Even with the provision of healthcare coverage to millions of Americans who were previously uninsured via the Affordable Care Act, the lack of dental care continues to be a big concern as indicated below:
- 9 percent of the adults with unmet needs reported that dental care was the only unmet need, while 42.5 percent reported that dental care was only one of their unmet healthcare needs
- 8 percent of the sample group, most of whom were low-income adults with insurance, reported that their dental care needs were unmet because of affordability.
- The availability of dental coverage for children and adults are very different. This is because states are required to include pediatric oral health benefits in their Medicaid programs in order to receive federal funding, but adult care is optional.
- Owing to the Children’s Health insurance Program, oral health benefits are available for even low-income children, but not adults. Additionally, the Affordable Care Act acknowledges oral health care as an “essential benefit” for children, though not for adults.
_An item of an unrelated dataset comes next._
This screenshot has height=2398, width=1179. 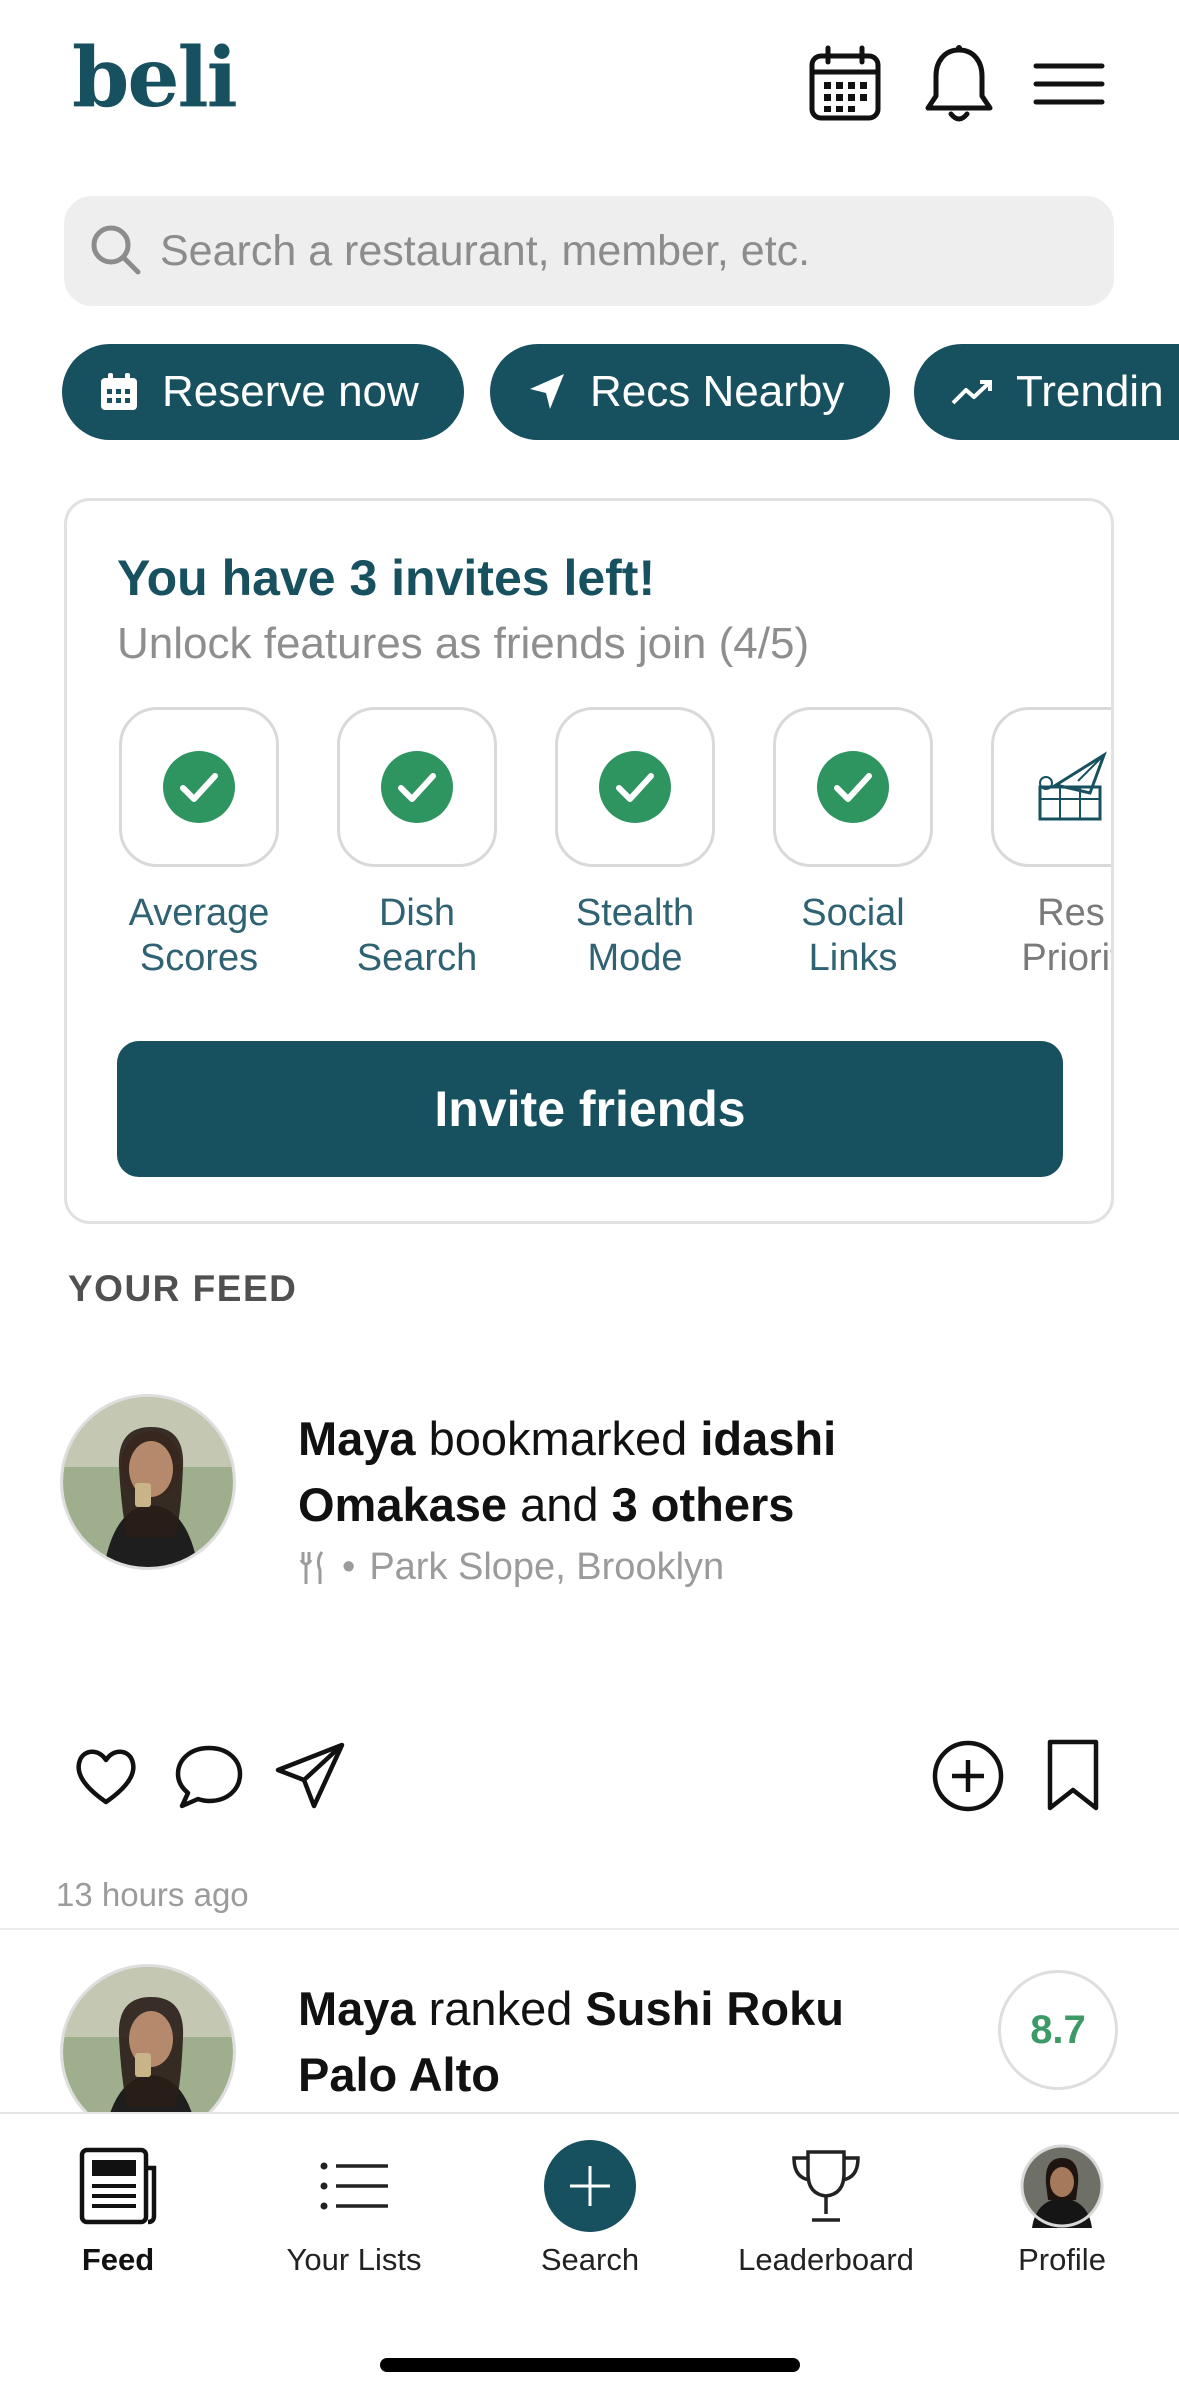 What do you see at coordinates (354, 2186) in the screenshot?
I see `list-icon` at bounding box center [354, 2186].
Plus most Medicare plans don’t account for dental care.
- The challenge of affording dental care was not a concern for only adults in poverty. According the report, 23.8 percent of insured adults with household incomes of between 139 percent and 399 percent of the federal poverty level said that they could not afford dental care.
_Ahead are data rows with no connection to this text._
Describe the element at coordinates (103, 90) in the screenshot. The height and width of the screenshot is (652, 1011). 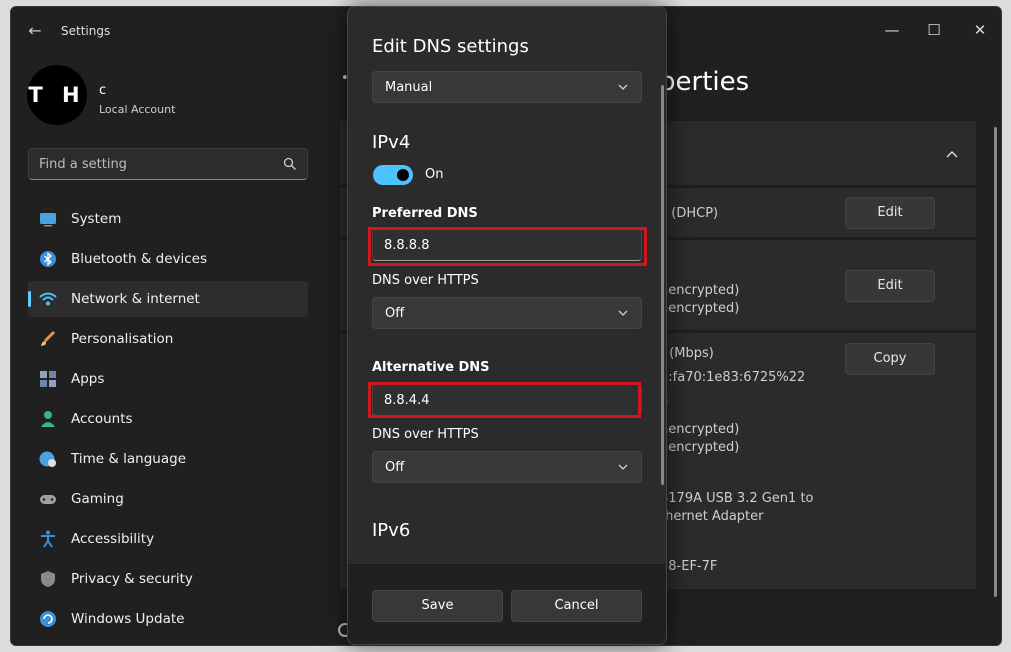
I see `user-name: c` at that location.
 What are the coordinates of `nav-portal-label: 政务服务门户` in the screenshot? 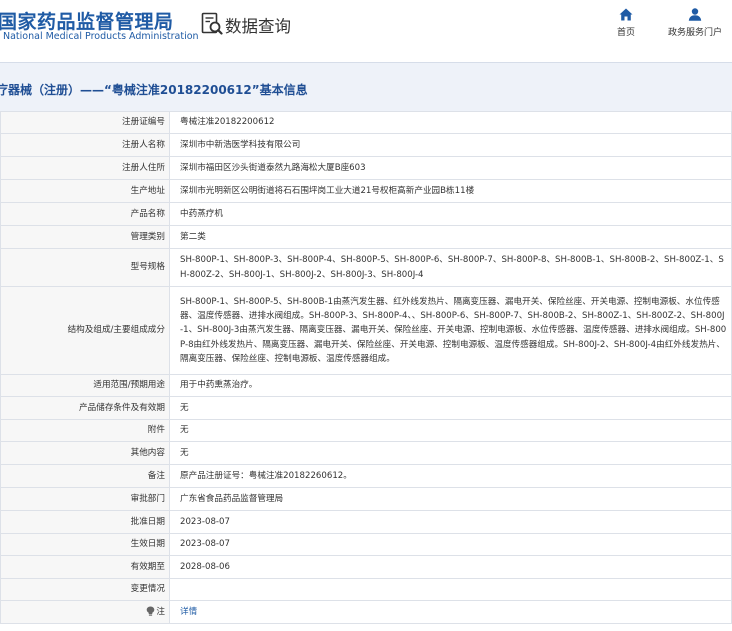 It's located at (694, 33).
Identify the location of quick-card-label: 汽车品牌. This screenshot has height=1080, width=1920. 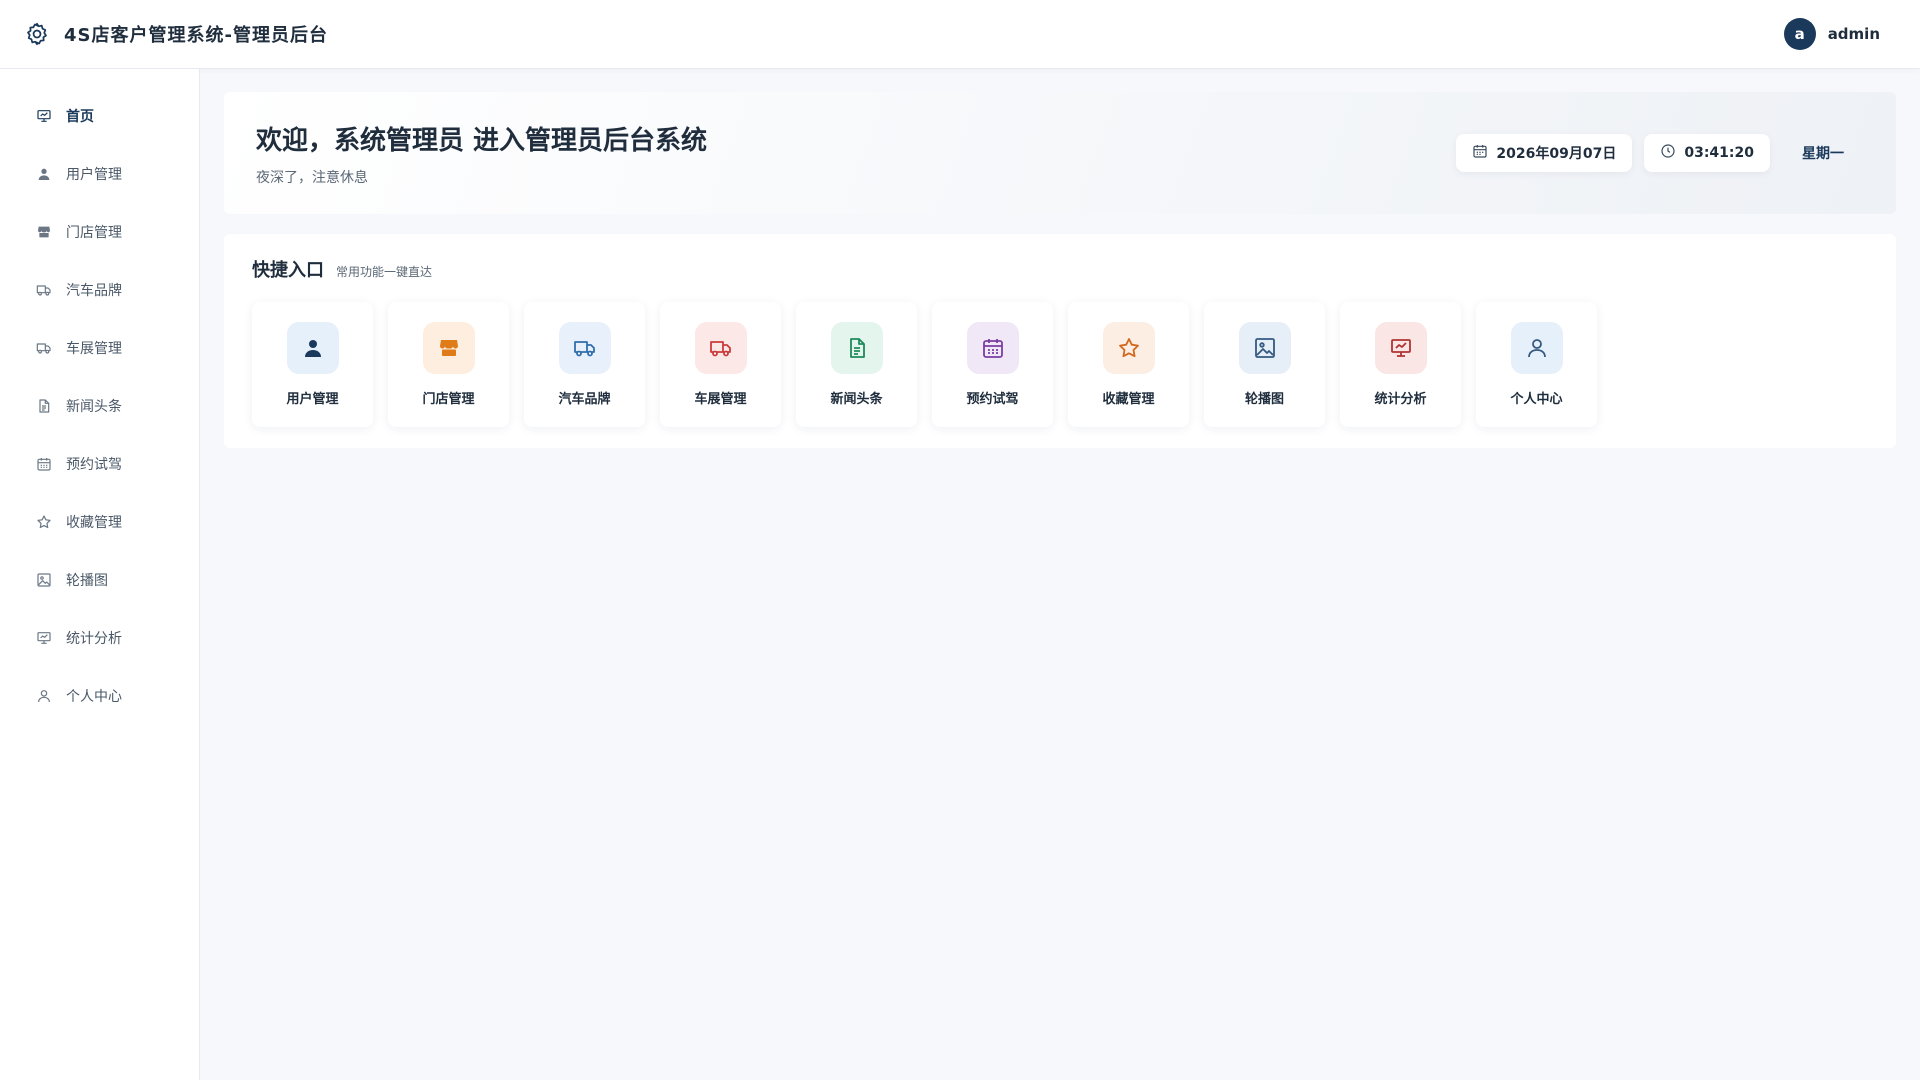
(584, 400).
- 4 percent of insured adults with a household income greater than 400 percent of the federal poverty level said that they could not afford to pay for dental care.
- The proportion of insured adults with unmet dental care needs is higher among those adults whose coverage was not provided by their employers. The survey showed that 34.9 percent of adults were insured with public coverage, compared to 23 percent of adults with private, non-group coverage.
- Untreated oral disease has significant consequences for individuals and society. Over 40% of low-income and non-Hispanic Black adults have untreated tooth decay. This leads to school absences, decreased productivity, and financial losses, with billions of dollars lost annually.
- The appearance of the mouth and teeth can affect an individual’s ability to interview for a job. Nearly 18% of all working-age adults and 29% of those with lower incomes report that their oral health impacts their job prospects.
The correlation between low income and poor dental care is a complex issue influenced by multiple factors. Addressing it requires comprehensive efforts, including improving access to affordable dental care options, expanding dental insurance coverage, increasing the availability of dental providers in underserved areas, and promoting oral health education among low-income communities.
By addressing these barriers, we can work towards ensuring that individuals with low incomes have equal opportunities for maintaining good oral health and overall well-being.